Although it depicts a pupil as well as a glint, the glint image of
FIG. 2 is used to locate the glint and not the pupil.
[0015] As shown in FIG. 4, gaze-tracking system AP1 includes a
controller 401, camera 109, glint illuminator 111, pupil
illuminator 113, and polarizers 119 and 121. Controller 401
includes a sequencer 403, storage media 405, an image processor
407, and a geometry converter 409. Storage media 405 is used for
storing glint and pupil images, as well as for storing the results
of image comparisons and analysis. Image processor 407 compares and
analyzes glint and pupil images to determine glint and pupil
centroids, which can be treated respectively as the
(unextrapolated) glint and pupil positions.
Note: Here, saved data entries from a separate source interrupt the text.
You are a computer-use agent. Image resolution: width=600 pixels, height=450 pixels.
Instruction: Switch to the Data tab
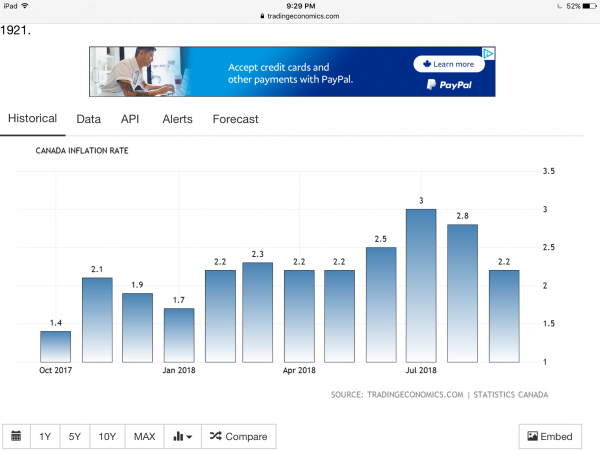(x=88, y=119)
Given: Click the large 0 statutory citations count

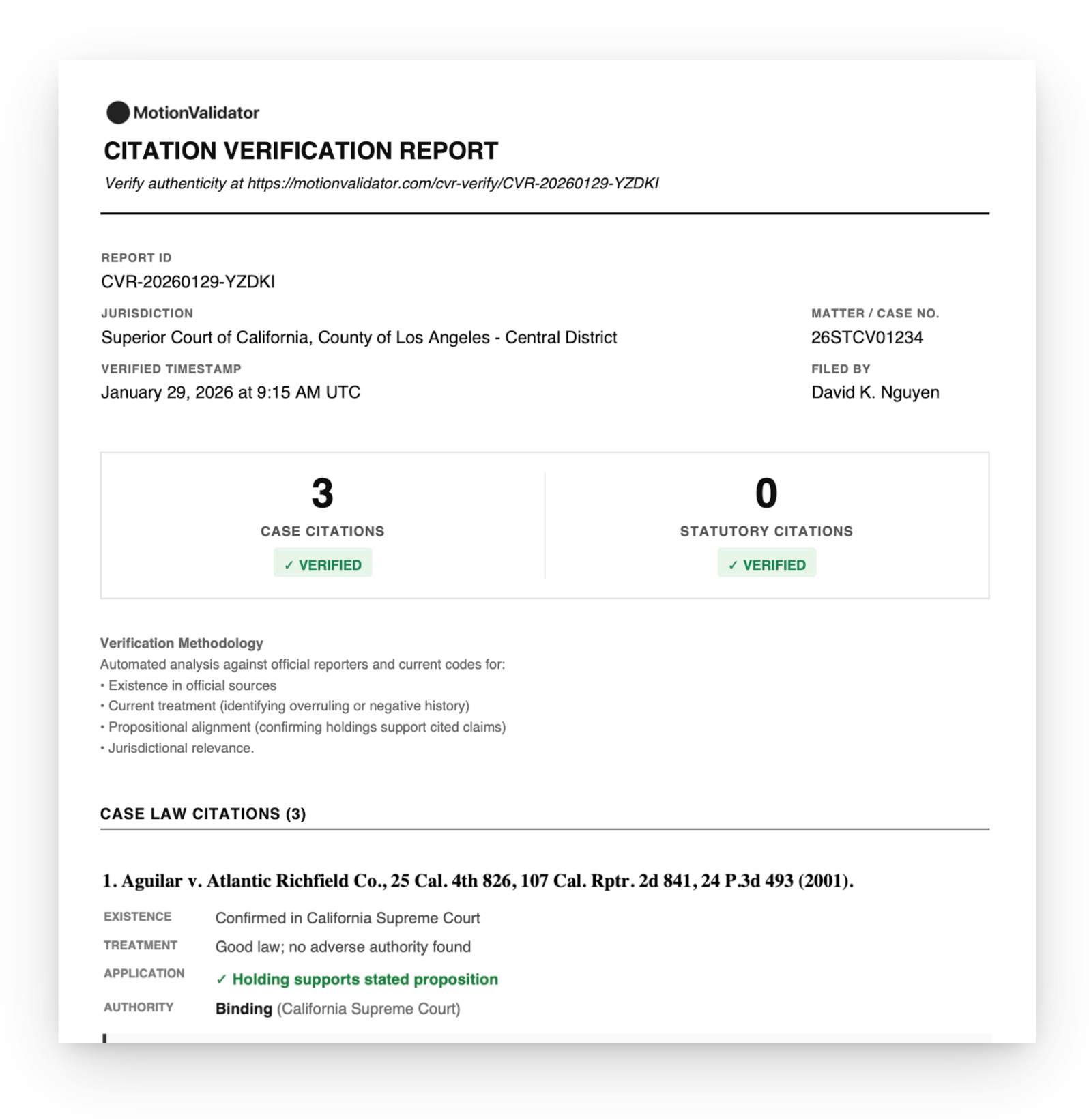Looking at the screenshot, I should tap(766, 493).
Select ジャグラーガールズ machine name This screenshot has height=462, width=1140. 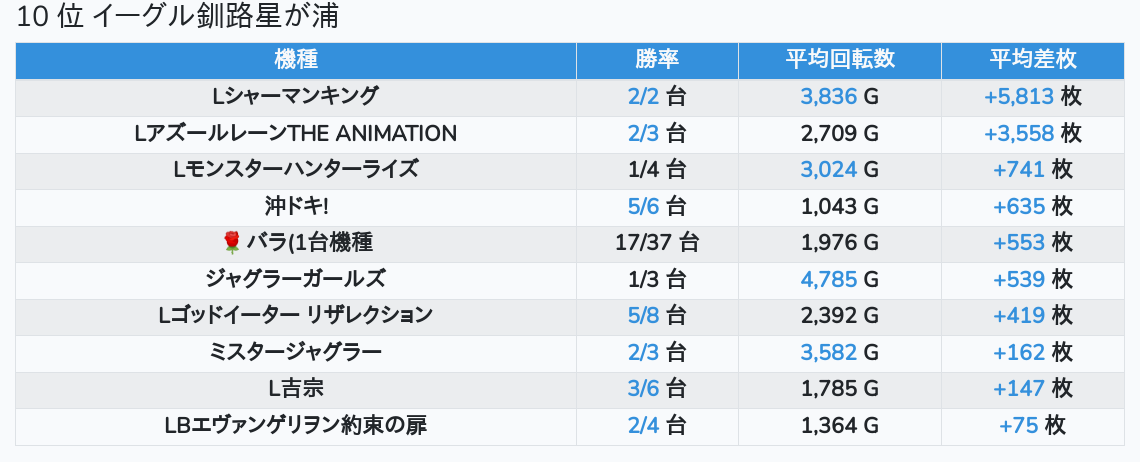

[0016] As in the prior art, the center of the pupil is found by
modeling it as a circle, and finding as many points on its
perimeter as possible to be able to determine its center with a
high degree of accuracy. A serious problem in the prior art is that
the glint takes a huge bite out of the perimeter of the pupil, as
depicted in FIG. 2. So, with some tens of percent of the dividing
line between the pupil and the iris obscured, there is less
information available to calculate the center of the pupil. The
matter is only made worse by the often obscuring of the upper edge
of the pupil by a drooping eyelid. Hence, the present invention
addresses this problem by providing improved images revealing more
of the pupil perimeter as the raw data for locating the pupil.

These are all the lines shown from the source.